La Pallacanestro Trapani, chiamata nel girone di ritorno “L’altra Sicilia” per sottolineare il distacco della società da tutto ciò che di marcio c’è in Italia e, nello specifico, c’era in Sicilia, sconfisse nuovamente il Messaggero Roma, stavolta in casa, per 106-105, dopo un tempo supplementare. Stavolta gli eroi furono Piazza, autore di 21 punti con 3/4 da tre, e Cassì con 14 punti e 2/2 da tre. A loro si aggiunsero i soliti Alexis e Shasky, 24 punti il primo, 22 il secondo, con 9 rimbalzi.

La salvezza finale arrivò all’ultima giornata, grazie ad una memorabile vittoria contro la Scavolini Pesaro di Darren Daye e Walter Magnifico, per 76-74, con un canestro decisivo dalla media distanza di Tosi e poi i liberi della staffa proprio di Mannella.

Purtroppo, in seguito, nei playout si infortunò Mario Piazza e la squadra risentì notevolmente della sua assenza, dato che ormai era per davvero l’italiano di spicco della compagine. Per questo, alla fine l’impresa riuscita in stagione regolare non si consolidò nei playout, causando il ritorno in A2.

Negli anni a seguire, il calore dei tifosi granata non si è mai esaurito, grazie ad altre buone stagioni disputate (nuovamente i playout per salire in A1 nella stagione 1993, con americani Alexis e Hurt), ed anche grazie ai tanti campioni nel tempo succedutisi, a partire da Ron Rowan e Stephen Howard (1994, il primo un marine bianco che una sera scrisse 43 con 6/6 da tre, il secondo capace di distruggere i vetri dei tabelloni con le sue schiacciate), fino ad arrivare a Franjo Arapovic (medaglia d’argento olimpica con la Croazia, nel 1992, con Toni Kukoc e Drazen Petrovic), Bob Thornton, Donato Di Monte, Marco Lokar, Elvis Rolle e Dale Solomon, per citarne alcuni, più ovviamente il barone Riccardo Sales, uno dei coach più forti del tempo nonchè persona di altissimo valore morale ed eleganza.

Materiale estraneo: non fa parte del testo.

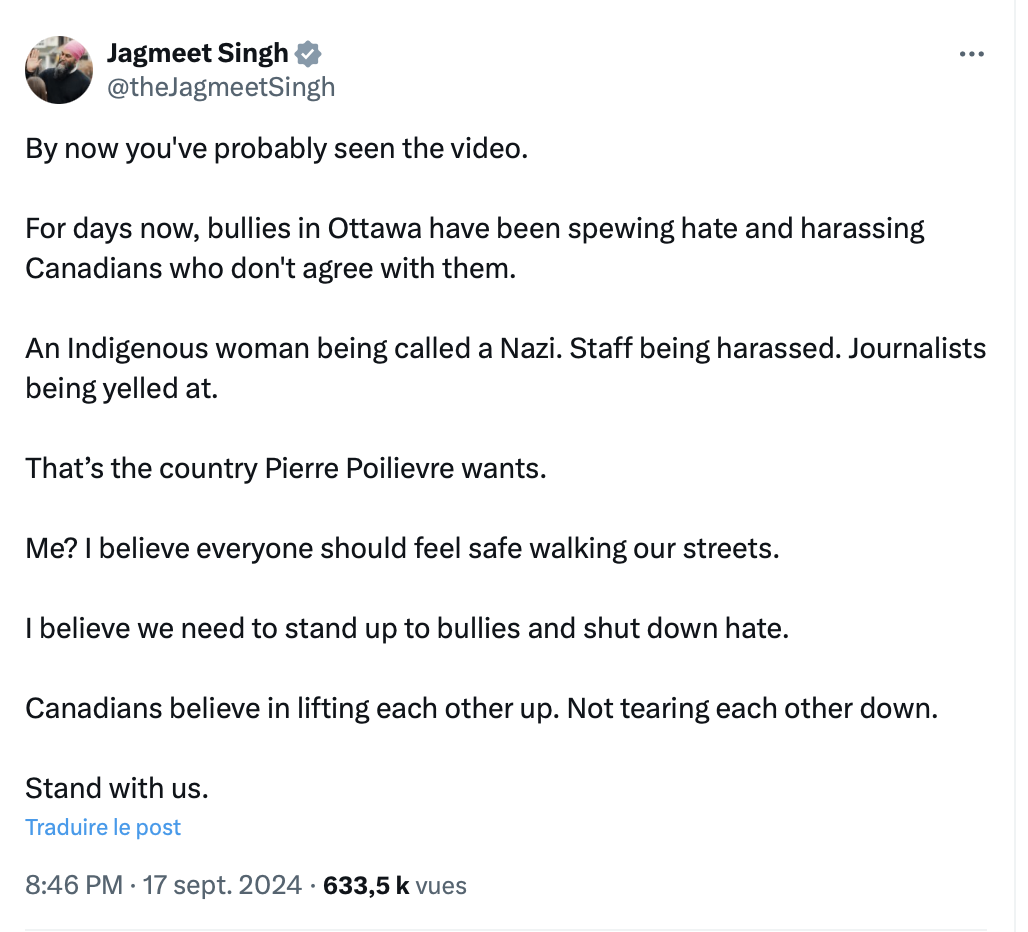Click the 'For days now, bullies in Ottawa' paragraph
1028x932 pixels.
pos(475,248)
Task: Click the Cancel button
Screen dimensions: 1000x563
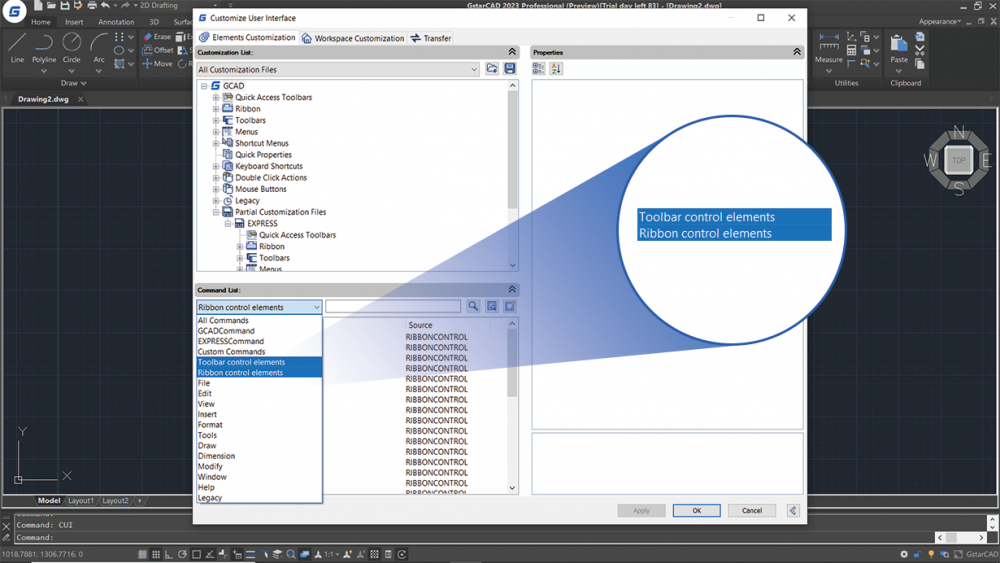Action: [x=751, y=510]
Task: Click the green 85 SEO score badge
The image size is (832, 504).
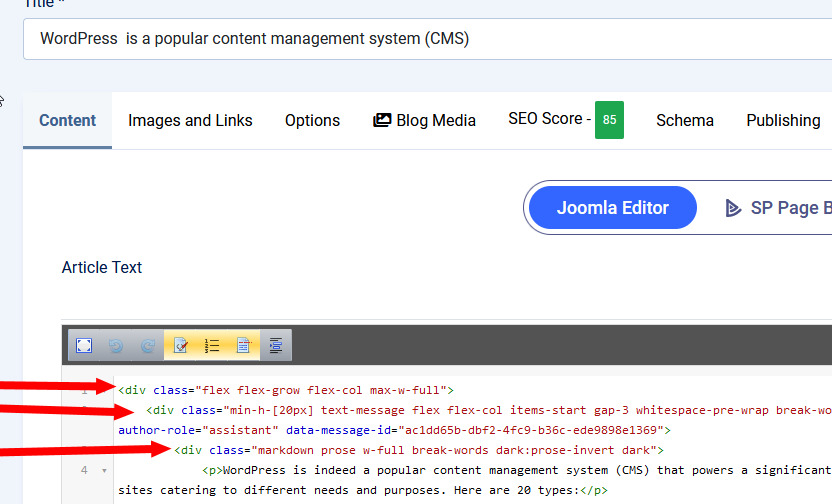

Per farvi capire ancora di più quale fosse l’orgoglio di quei ragazzi, che non moriva mai, nel 1995 i granata ormai ridimensionati andarono a vincere a Rimini, contro la Teamsystem capolista di Carlton Myers, fresco del record di serie A con 87 punti in una partita, più Ruggeri, Ferroni, Terenzi e Davis, sempre grazie ai soliti Piazza (18 con 2/4 da tre, 2 assist e 3 recuperi), Battistella (16 e 10 rimbalzi), Di Monte (18), Favero (11) e Tosi (5). Davvero altri tempi.

Ad ogni modo, e qui concludo, una storia bellissima, in fondo anche recente ma allo stesso tempo così distante perchè facente parte di un’epoca che ormai non c’è più, il miracolo di un gruppo che si è cominciato a costruire in serie C (Mannella e Castellazzi) ed è arrivato fino alla serie A1, creando stupore e suscitando emozioni infinite agli appassionati siciliani che, da ogni provincia, giungevano al PalaGranata per vedere le stelle che, di volta in volta, scendevano in Sicilia. Una storia d’altri tempi, quindi, tempi per eroi, tempi in cui nascevano le leggende, o semplici favole, comunque grandissime emozioni, scegliete voi.